Power was lost in Manhattan “river to river,” south of 35th Street, Bloomberg said. Some of the blackout was deliberate, as Consolidated Edison Co. (ED) shut off electricity to protect its underground equipment from potential damage, said Chris Olert, a spokesman for the company.
The mayor this morning issued a message urging city employees to report to work and help with recovery operations if they could do so safely.
Queens Fire
A flood gauge in New York City’s Battery Park, at the southernmost end of Manhattan, registered 13.46 feet as of 8:30 p.m. The National Weather Service said the modern record was 10.02 feet in September 1960 during Hurricane Donna.
New York University’s Langone Medical Center evacuated 215 patients, including infants from its neo-natal intensive care unit, and transported them to other hospitals when it lost power and backup systems failed.
A fire in Breezy Point in the New York City borough of Queens had about 198 firefighters working to contain a blaze that had destroyed at least 50 homes and left two people with minor injuries, a New York Fire Department official said today. The department also posted details on the fire on the social media site Twitter.
Separately, two New Yorkers were killed in the borough, a man hit by a tree falling through his home and a woman electrocuted by a live wire obscured by water, emergency officials said.
Nuclear Plant Alert
Sixteen deaths were reported in New Jersey, New York, Maryland, North Carolina, West Virginia, Pennsylvania and Connecticut, according to the Associated Press. Some of the victims were killed by falling trees. The storm was blamed for 69 deaths in the Caribbean, the AP said.

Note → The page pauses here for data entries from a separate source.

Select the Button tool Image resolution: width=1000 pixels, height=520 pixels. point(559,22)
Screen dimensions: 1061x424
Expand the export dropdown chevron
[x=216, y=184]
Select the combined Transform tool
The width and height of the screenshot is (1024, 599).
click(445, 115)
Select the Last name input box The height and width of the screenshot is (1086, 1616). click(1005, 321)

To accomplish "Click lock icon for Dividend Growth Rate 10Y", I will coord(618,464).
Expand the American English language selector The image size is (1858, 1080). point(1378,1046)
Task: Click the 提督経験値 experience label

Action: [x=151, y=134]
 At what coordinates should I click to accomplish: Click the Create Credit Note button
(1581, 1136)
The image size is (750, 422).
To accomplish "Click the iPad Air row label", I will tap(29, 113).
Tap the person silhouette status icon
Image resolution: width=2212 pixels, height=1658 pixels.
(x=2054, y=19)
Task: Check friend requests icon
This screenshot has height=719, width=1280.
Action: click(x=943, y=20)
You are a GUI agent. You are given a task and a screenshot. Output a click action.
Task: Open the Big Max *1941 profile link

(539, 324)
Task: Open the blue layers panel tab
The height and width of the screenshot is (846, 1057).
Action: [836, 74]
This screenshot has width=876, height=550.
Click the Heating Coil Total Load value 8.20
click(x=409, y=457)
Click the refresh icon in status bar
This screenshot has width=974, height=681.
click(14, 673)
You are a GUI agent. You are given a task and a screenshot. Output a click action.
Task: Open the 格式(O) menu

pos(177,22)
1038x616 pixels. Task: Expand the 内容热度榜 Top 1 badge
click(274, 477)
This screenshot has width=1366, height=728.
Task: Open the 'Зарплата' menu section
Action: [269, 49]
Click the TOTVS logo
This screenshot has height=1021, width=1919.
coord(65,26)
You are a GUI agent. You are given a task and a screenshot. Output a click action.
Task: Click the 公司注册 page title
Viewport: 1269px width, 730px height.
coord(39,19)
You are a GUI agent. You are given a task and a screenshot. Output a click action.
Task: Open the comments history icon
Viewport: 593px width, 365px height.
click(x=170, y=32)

The nation’s oldest nuclear power plant, Exelon Corp.’s Oyster Creek facility in New Jersey, declared an alert last night due to elevated levels of water in its water-intake structure, the U.S. Nuclear Regulatory Commission said in a statement.
The plant, about 33 miles (53 kilometers) north of Atlantic City and near the center of the storm’s landfall, was already offline for a refueling outage. Operations were halted at two other plants in New York state, the Associated Press and Reuters said in separate reports.
Sandy may cause as much as $20 billion in economic damage and losses, according to Eqecat Inc., a risk-management company in Oakland, California.
Flights Canceled
Insured losses may exceed $6 billion in the U.S., led by costs in Pennsylvania, New Jersey, Maryland and New York, according to estimates from Kinetic Analysis Corp. compiled by Bloomberg. As many as 10 million people may lose power, according to Seth Guikema, a Johns Hopkins University engineer.
Counting yesterday’s disruptions, airlines were flying about 12,500 fewer trips than they had planned in the 48 hours ending today, according to FlightAware, a Houston-based tracking company, and mass transit stopped in New York, parts of New Jersey, Boston, Philadelphia and Washington.
All U.S. equity markets, which were closed yesterday, will be shut again today, the first shutdown for consecutive days due to weather since 1888. The Securities Industry and Financial Markets Association said bond trading would be suspended today.
Crude oil fell to a three-month low yesterday while gasoline prices rose as East Coast refineries curbed operations. Both futures contracts advanced in electronic trading today.